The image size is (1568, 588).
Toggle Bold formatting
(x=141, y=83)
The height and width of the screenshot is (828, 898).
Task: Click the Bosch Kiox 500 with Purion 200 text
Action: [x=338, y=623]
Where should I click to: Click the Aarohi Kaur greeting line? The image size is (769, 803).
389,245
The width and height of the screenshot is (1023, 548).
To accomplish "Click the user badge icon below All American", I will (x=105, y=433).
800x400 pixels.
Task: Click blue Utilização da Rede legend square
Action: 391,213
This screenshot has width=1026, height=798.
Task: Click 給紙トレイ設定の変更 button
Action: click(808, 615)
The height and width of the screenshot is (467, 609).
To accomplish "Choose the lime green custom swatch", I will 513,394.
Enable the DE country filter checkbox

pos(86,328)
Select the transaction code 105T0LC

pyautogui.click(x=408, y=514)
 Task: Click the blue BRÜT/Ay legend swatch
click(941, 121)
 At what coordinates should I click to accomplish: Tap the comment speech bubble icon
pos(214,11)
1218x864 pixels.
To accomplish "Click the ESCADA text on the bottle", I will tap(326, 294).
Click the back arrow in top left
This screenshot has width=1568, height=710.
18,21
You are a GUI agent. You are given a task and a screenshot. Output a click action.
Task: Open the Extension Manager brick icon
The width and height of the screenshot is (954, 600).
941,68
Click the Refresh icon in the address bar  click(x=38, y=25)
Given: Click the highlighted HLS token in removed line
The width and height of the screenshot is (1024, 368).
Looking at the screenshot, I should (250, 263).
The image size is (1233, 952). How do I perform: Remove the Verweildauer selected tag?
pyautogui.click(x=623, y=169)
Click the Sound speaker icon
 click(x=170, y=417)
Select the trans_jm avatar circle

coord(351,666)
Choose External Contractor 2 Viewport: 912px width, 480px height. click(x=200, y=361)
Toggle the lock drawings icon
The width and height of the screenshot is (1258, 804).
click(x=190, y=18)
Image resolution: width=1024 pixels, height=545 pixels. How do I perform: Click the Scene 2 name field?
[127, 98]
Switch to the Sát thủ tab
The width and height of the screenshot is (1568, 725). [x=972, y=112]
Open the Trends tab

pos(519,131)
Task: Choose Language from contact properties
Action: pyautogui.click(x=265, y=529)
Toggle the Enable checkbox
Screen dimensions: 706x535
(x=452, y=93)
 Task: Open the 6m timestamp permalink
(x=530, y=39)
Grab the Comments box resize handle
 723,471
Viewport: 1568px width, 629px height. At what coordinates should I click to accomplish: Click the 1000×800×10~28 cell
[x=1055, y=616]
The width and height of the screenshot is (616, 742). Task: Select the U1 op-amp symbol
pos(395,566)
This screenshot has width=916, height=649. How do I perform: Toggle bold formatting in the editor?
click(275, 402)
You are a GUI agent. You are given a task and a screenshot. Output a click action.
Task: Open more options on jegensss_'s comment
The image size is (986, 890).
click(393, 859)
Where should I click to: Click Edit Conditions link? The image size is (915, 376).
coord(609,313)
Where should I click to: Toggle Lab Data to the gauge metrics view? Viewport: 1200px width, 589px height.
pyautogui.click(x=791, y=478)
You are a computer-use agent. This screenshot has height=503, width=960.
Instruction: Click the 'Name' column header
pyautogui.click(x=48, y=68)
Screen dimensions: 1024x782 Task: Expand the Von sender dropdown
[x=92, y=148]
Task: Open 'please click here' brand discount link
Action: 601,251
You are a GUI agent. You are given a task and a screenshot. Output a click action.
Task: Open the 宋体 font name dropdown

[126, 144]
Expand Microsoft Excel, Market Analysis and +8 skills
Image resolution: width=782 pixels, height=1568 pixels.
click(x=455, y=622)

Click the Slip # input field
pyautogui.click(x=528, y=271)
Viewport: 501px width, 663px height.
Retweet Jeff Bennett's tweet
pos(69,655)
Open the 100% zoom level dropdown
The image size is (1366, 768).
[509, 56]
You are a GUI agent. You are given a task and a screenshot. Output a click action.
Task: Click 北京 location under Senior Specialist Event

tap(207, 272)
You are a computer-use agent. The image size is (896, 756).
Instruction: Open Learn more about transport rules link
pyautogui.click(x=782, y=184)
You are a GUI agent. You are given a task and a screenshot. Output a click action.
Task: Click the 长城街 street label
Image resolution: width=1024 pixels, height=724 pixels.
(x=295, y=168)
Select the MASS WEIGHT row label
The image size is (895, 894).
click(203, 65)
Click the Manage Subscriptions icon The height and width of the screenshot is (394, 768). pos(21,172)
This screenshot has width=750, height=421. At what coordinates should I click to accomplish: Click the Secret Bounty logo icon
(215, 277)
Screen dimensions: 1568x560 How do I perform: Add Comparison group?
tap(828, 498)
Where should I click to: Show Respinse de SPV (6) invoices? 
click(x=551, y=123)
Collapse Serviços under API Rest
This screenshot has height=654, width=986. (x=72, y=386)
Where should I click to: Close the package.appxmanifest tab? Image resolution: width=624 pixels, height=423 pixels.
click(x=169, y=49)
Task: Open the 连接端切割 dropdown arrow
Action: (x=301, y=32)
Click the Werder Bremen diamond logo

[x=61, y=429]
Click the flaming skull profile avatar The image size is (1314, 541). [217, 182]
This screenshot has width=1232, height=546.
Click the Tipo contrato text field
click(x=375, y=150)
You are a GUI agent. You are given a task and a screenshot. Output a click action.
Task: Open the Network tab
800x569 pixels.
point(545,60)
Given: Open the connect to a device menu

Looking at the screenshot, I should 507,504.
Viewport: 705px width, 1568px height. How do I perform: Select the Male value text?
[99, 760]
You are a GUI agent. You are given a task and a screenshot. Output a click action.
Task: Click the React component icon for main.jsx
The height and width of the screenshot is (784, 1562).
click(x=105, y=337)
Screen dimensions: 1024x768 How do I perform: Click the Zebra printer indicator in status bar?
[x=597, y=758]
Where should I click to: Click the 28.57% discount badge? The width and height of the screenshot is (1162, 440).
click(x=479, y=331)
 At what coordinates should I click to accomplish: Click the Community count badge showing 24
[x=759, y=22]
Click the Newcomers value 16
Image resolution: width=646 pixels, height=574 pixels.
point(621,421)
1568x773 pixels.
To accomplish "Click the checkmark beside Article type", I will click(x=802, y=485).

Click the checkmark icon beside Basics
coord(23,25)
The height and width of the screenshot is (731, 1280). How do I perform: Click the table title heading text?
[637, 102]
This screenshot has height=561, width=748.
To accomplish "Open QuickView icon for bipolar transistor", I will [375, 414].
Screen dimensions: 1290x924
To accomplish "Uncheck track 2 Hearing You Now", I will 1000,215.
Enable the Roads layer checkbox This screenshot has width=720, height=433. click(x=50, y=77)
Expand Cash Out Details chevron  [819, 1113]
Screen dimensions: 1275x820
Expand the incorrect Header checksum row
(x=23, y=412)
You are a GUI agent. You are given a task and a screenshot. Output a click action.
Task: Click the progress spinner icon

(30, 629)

What to do ▸
Find how many lines of the preceding data contain "computer", and answer with that number only.

Written answer ▸
2